──────── PROVIDED DATA

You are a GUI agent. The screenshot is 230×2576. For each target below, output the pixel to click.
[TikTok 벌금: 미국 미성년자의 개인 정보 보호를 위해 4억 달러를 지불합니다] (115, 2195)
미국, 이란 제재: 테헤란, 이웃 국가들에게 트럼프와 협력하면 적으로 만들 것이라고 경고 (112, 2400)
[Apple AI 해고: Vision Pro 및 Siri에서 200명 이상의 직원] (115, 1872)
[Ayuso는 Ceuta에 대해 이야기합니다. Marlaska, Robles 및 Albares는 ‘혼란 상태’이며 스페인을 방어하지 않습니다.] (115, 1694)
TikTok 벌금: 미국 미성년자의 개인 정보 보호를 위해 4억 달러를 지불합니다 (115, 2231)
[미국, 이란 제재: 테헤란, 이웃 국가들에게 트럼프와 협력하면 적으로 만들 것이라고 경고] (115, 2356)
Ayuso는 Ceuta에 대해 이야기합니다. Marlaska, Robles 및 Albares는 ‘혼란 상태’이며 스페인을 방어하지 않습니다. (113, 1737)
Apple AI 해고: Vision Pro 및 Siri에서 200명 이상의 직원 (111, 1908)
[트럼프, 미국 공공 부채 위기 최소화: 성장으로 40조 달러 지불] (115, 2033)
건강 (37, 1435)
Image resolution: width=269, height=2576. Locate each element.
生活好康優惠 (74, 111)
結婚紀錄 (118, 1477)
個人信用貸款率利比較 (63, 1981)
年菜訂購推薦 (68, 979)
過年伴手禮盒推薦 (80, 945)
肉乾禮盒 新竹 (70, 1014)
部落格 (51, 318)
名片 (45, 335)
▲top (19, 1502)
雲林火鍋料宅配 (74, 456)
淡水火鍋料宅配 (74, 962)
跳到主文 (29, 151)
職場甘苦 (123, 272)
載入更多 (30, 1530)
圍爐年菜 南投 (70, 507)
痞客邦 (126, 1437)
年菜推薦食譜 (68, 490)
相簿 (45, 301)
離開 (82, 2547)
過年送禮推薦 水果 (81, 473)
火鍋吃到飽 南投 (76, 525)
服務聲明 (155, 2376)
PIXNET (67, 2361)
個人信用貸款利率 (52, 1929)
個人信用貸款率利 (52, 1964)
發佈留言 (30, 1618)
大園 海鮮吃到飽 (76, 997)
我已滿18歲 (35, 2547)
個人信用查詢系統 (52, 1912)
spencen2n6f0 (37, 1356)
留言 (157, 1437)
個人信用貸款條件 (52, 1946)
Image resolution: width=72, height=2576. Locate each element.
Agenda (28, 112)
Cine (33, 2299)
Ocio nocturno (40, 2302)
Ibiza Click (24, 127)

────────────────

*ASSIGNED TASK*
Once the line with "跳到主文 (29, 151)" is found, write out that line and every one after it through the last line of the records, exactly and with nothing else.

*ANSWER FOR THIS EXERCISE*
跳到主文 (29, 151)
職場甘苦 (123, 272)
載入更多 (30, 1530)
圍爐年菜 南投 (70, 507)
痞客邦 (126, 1437)
年菜推薦食譜 (68, 490)
相簿 (45, 301)
離開 (82, 2547)
過年送禮推薦 水果 (81, 473)
火鍋吃到飽 南投 (76, 525)
服務聲明 (155, 2376)
PIXNET (67, 2361)
個人信用貸款利率 (52, 1929)
個人信用貸款率利 (52, 1964)
發佈留言 (30, 1618)
大園 海鮮吃到飽 (76, 997)
我已滿18歲 (35, 2547)
個人信用查詢系統 (52, 1912)
spencen2n6f0 (37, 1356)
留言 (157, 1437)
個人信用貸款條件 (52, 1946)
Image resolution: width=72, height=2576. Locate each element.
Agenda (28, 112)
Cine (33, 2299)
Ocio nocturno (40, 2302)
Ibiza Click (24, 127)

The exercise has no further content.